The lid is hinged in the middle,that lifts for access to it.the agamas seem to like it.it's got plenty of ground space for them to run.it's great watching them chase the crickets,they're very fast lizards.


----------



## jager (Jan 23, 2010)

Here is mine 



















what you think?


----------



## MewPhus (Jan 25, 2010)

In progress. Its developed a bit since then. waiting for aquarius silicone in the post 
Mewphus.


----------



## codyman70 (Dec 3, 2009)

That's a cool set up and cool lizard.what is it,is it a water dragon?


----------



## waynenoonan1234 (Sep 11, 2009)




----------



## jager (Jan 23, 2010)

codyman70 said:


> That's a cool set up and cool lizard.what is it,is it a water dragon?

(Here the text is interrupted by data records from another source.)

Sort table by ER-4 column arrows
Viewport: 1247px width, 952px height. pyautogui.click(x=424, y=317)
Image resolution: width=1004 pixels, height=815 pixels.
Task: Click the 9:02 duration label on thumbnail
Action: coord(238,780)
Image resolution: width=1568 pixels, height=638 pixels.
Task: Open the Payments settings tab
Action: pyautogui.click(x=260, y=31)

Cheers dude, its a baby Iggy. he seems to love the mist


----------



## Joel_H (Jun 4, 2009)

MewPhus said:


> image In progress. Its developed a bit since then. waiting for aquarius silicone in the post
> Mewphus.


Still looking good mewphus, keep that thread updated!


----------



## MewPhus (Jan 25, 2010)

snakeman190 said:


> Still looking good mewphus, keep that thread updated!


will do


----------



## Meko (Apr 29, 2007)

Beardie viv


----------



## ralphsvivariums (Dec 15, 2009)




----------



## codyman70 (Dec 3, 2009)

That's a great set up meko.your beardie must love it.


----------



## Meko (Apr 29, 2007)

i'll tell you when there's something in it :whistling2:


----------



## codyman70 (Dec 3, 2009)

Cool set ups ralph.how many do you have and whats in them?


----------



## codyman70 (Dec 3, 2009)

Oh,rite meko.i thought you had a beardie for it.it's still cool though.


----------



## ralphsvivariums (Dec 15, 2009)

i have 5 beardies and a kingsnake i have built a couple to sell .


----------



## markhill (Sep 22, 2006)

built this a couple of years back


----------



## Carolanster (Sep 28, 2009)

Just one CWD.. "Phantom" Viv is 6.5 X 4 X 2.2 ;-) 2nd strip light at the bottom now not shown in pic..


----------



## Breadrun (Mar 1, 2007)

Exactly the same channel I have my TV on lmao :2thumb:

Wiked viv Meko, I'm hoping to build my first viv this summer and thats given me some inspiration, I've never thought about an L shape but thats the perfect position for where I have my TV so I think its gotta be done: victory:




Meko said:


> Beardie viv
> 
> image
> 
> image


----------



## Spencer95 (Feb 20, 2010)

all the vivs are amazing loving them and giving me food for thought


----------



## gledhillhx2 (May 23, 2009)

heres a few of mine


----------



## linzii (Aug 12, 2009)

Meko said:


> Beardie viv
> 
> image
> 
> image



me really really likey. bloody amazing


----------



## linzii (Aug 12, 2009)

these our the plans for our viv in the coffee table style


----------



## DazedLewis (Aug 21, 2008)

my most natural viv


----------



## lizard wizard (Jun 9, 2009)

these arw a few of mine in my house at the min


----------



## ralphsvivariums (Dec 15, 2009)

where are you going to put the vents, what about making the two ends of the table solid put the vents in them, plus thats going to cost alot in glass as i take it your going to use tempered glass on top.









linzii said:


> these our the plans for our viv in the coffee table style
> 
> image


----------



## Joolz1975 (Jul 23, 2009)

Meko said:


> Beardie viv
> 
> image
> 
> image


 
Cudnt you put some MTV on or summat for them beardies instead of sky sports news??
:lol2:


----------



## [email protected] (Nov 17, 2008)

http://www.reptileforums.co.uk/forums/habitat-pictures/440198-home-made-vivs.html


----------



## Alister (Jun 3, 2009)

Heres mine that i built last summer :2thumb:

http://www.reptileforums.co.uk/forums/habitat/383165-vivarium-fake-rock-summer-project.html

Check it out it is a full write up of the build which might be useful for you

Alister


----------



## Chewitt (Jul 28, 2009)

ere's a few pics of butch in his new home hope you all like

in this pic i was trying diff things with a hut over the pool with led lights,but decided not to bother in the end.










heres the viv finshed










with led lights on in the pool,looks awsome at night










Basking Area










I used the giant leaves for my waterfall,the water just trickles down each leaf,loogs good with the led lights on.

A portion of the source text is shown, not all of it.